Stored records
....

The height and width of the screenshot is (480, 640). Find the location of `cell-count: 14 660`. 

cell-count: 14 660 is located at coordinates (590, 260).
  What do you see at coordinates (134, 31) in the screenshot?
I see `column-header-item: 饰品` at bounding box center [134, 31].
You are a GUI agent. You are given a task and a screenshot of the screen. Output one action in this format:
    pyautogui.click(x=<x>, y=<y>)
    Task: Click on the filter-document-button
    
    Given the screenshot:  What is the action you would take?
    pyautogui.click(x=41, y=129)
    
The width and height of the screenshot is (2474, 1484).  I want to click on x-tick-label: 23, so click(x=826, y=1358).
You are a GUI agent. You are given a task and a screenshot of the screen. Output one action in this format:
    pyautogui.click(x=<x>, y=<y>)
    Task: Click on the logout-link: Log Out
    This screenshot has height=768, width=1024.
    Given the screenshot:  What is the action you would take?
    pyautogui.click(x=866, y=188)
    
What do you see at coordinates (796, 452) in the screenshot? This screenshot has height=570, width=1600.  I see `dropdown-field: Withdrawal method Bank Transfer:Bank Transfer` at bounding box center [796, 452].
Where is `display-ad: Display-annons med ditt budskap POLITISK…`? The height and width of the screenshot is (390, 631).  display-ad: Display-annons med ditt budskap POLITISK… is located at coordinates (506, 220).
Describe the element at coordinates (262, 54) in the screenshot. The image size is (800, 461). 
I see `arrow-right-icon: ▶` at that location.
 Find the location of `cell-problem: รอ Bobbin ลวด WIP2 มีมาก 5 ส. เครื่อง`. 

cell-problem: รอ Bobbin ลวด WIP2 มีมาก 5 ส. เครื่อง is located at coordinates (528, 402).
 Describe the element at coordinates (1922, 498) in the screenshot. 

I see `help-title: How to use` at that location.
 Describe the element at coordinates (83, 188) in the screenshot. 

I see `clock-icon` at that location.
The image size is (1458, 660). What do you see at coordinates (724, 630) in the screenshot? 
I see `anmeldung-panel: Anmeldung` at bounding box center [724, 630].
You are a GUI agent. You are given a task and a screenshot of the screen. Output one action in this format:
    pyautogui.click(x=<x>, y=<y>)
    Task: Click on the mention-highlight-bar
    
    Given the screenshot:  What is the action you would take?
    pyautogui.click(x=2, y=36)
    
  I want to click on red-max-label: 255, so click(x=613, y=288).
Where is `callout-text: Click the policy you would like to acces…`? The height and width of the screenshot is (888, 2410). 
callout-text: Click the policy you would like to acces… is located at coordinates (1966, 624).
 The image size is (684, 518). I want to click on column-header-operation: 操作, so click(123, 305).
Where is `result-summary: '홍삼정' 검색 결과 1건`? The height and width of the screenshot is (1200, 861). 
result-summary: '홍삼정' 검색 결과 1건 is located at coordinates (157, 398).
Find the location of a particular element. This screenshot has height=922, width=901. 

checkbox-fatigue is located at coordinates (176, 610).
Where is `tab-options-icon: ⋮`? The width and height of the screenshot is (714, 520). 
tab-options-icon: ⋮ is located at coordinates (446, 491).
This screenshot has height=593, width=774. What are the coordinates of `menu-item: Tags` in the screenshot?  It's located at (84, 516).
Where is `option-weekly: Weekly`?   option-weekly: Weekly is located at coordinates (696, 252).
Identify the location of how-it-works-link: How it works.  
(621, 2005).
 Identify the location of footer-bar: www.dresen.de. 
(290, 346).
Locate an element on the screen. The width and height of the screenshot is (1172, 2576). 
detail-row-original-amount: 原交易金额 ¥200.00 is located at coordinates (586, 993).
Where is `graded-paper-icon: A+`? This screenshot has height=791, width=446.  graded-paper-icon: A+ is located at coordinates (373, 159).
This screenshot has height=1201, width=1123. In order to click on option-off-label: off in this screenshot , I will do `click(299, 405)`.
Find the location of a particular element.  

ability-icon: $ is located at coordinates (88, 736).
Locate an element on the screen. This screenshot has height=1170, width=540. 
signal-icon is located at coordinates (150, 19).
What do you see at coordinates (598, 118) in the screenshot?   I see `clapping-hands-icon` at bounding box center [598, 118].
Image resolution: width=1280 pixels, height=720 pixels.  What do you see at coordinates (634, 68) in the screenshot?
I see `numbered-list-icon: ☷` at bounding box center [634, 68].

....

[WHAT YOU NEED TO DO]
Revise the data from the line with "Describe the element at coordinates (83, 188)" to the line with "The image size is (684, 518).", replacing "GUI agent" with "GUI assistant" and keeping everything else the same.

[RESPONSE TO THIS TASK]
 Describe the element at coordinates (83, 188) in the screenshot. 

I see `clock-icon` at that location.
The image size is (1458, 660). What do you see at coordinates (724, 630) in the screenshot? 
I see `anmeldung-panel: Anmeldung` at bounding box center [724, 630].
You are a GUI assistant. You are given a task and a screenshot of the screen. Output one action in this format:
    pyautogui.click(x=<x>, y=<y>)
    Task: Click on the mention-highlight-bar
    
    Given the screenshot:  What is the action you would take?
    pyautogui.click(x=2, y=36)
    
  I want to click on red-max-label: 255, so click(x=613, y=288).
Where is `callout-text: Click the policy you would like to acces…`? The height and width of the screenshot is (888, 2410). 
callout-text: Click the policy you would like to acces… is located at coordinates (1966, 624).
 The image size is (684, 518). I want to click on column-header-operation: 操作, so click(123, 305).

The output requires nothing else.